- _Selected extract_:
# # # # # # #
NSA is in Trouble for Good Reason

Jeremy Rabkin*

The surveillance programs conducted by the National Security Agency are in trouble. The fundamental reason is that the American people no longer have confidence that data collected by the government will be used solely for national security purposes. Abstract legal arguments won’t restore public trust, because the distrust is not grounded in abstract concerns about executive power or the precise application of the Fourth Amendment. The prevailing atmosphere of distrust will be hard to dispel because, given what has emerged in the past two years, distrust is an entirely reasonable response.

The scale of public suspicion was dramatized by the vote in the House of Representatives on July 24, where the so-called Amash-Conyors Amendment, prohibiting the NSA from conducting data-mining of phone call records, failed by only a dozen votes. A resounding majority of Democrats (111-83) voted for the Amendment – flaunting their suspicion of a program defended (and conducted) by a president of their own party. The NSA’s longstanding surveillance authority was saved by Republican votes in the House. But even Republicans, traditionally the party of strong measures for national security, were notably divided: more than 40% of Republican House members (94 of 228) defied the calls of their party leaders and endorsed proposed restrictions on the NSA.

An extensive survey by the Pew Research Center (released on July 26) confirmed that the House vote reflected a larger shift in public opinion. Indeed, it understated the scale of the shift. It found that a near majority of Americans (47%) now worries that efforts to detect terror threats have become a threat to civil liberties, while notably fewer (35%) now think these efforts do not go far enough to protect against terrorism. A similar poll in October 2010 found only 32% worried about threats to civil liberties against 47% who worried that monitoring of terror threats did not go far enough. So there has been a swing of opinion by 15 percentage points in public opinion on the programs in less than three years. Overall, the swing of opinion among Republican voters was 18 percentage points—leaving them now as likely as Democrats to worry about threats to civil liberties from U.S. government surveillance over threats from terror attacks from inadequate intelligence. The swing among Republicans identifying with the Tea Party was nearly twice that—a 35 percentage point swing (from 20% worrying about surveillance threats to civil liberties in 2010 to 55% in July 2013).
# # # # # # #
- _Data section_:

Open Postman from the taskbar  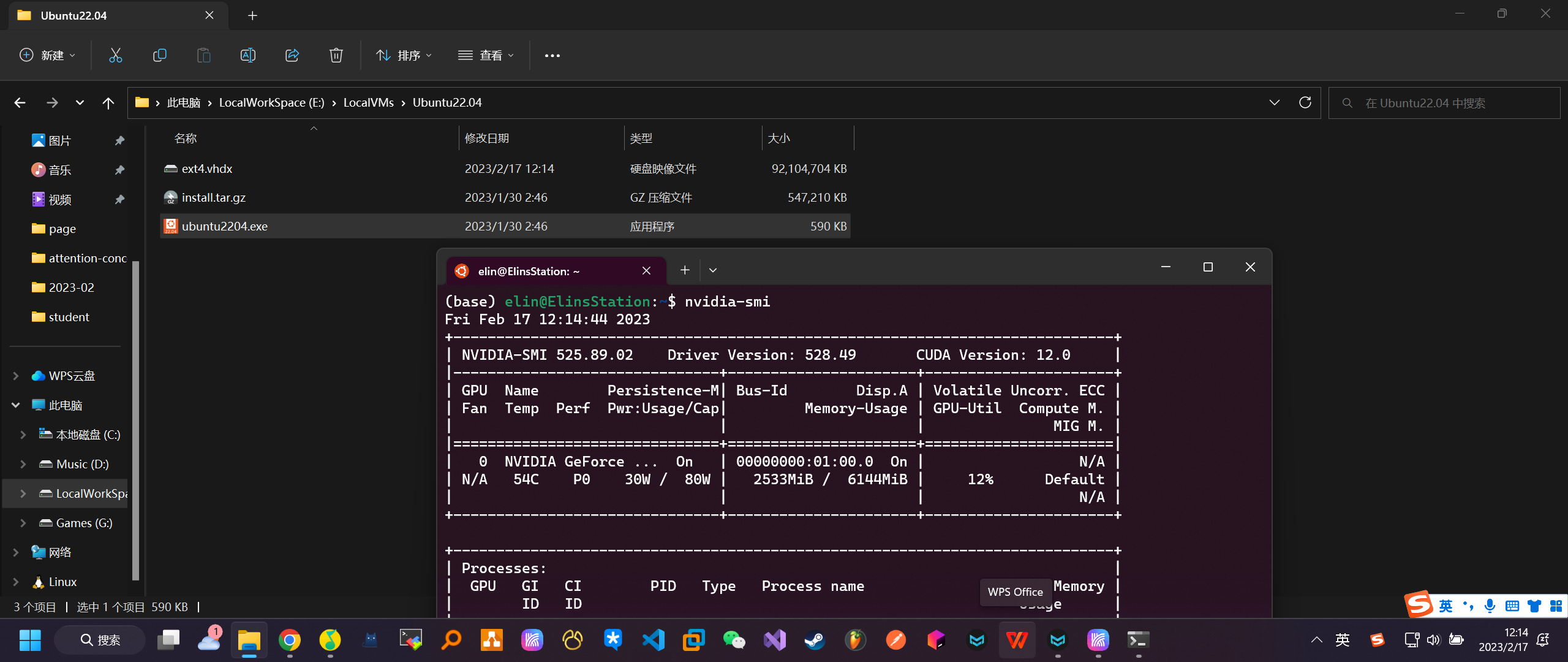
# # # # # # #
- _Work to do_:
A – Answer these from the NSA essay:
(i) By how many votes did the amendment voted on in the House on July 24 fail?
(ii) How many of the 228 Republican House members endorsed the proposed restrictions on the NSA?
(iii) In the October 2010 poll, what share of people worried about threats to civil liberties?
B – Retype the part of the NSA essay starting with "Jeremy Rabkin*" and going on through "entirely reasonable response.".
C – Carry the NSA essay forward, picking up right after its last sentence.

- _Responses for each task_:
A –
(i) A dozen votes.
(ii) 94.
(iii) 32%.

B –
Jeremy Rabkin*

The surveillance programs conducted by the National Security Agency are in trouble. The fundamental reason is that the American people no longer have confidence that data collected by the government will be used solely for national security purposes. Abstract legal arguments won’t restore public trust, because the distrust is not grounded in abstract concerns about executive power or the precise application of the Fourth Amendment. The prevailing atmosphere of distrust will be hard to dispel because, given what has emerged in the past two years, distrust is an entirely reasonable response.

C –
People do, after all, have reason to be distrustful—based on information in the public record. The first thing that has become widely known is that, whatever secret information the government may collect, it does a very poor job at keeping secrets. Edward Snowden triggered the current debate by releasing information about NSA programs. Some of what was publicized in his name may already have been known, some of what was reported might have been misleading or distorted. But if the government has not denied the truth of his claims about spying on U.N. meetings and various meetings of foreign governments. How did Snowden gain access to these secrets as a low level contract employee? Why was somebody of limited skill and no proven loyalty given access to these secrets? How was he able to down-load masses of information from government computers without being detected, before he fled to China and then Russia with his secrets?

What makes the whole episode more remarkable is that it came a full three years after Army Private Bradley Manning was arrested for forwarding troves of secret diplomatic correspondence to WikiLeaks. Somehow the United States government had arranged a security system in which an army private was given access to a vast array of classified documents of no relevance to his own responsibilities—and no one noticed that he was using government computers to gain access, over an extended period, to these documents. The consequences were not trivial: by revealing secret diplomatic reports, he put world leaders on notice that nothing they say to American diplomats can be kept confidential. That will surely be a burden on American diplomacy for years to come. A military judge ultimately sentenced Manning to 35 years in prison, even though he was acquitted of charges that he had deliberately set out to aid America’s enemies.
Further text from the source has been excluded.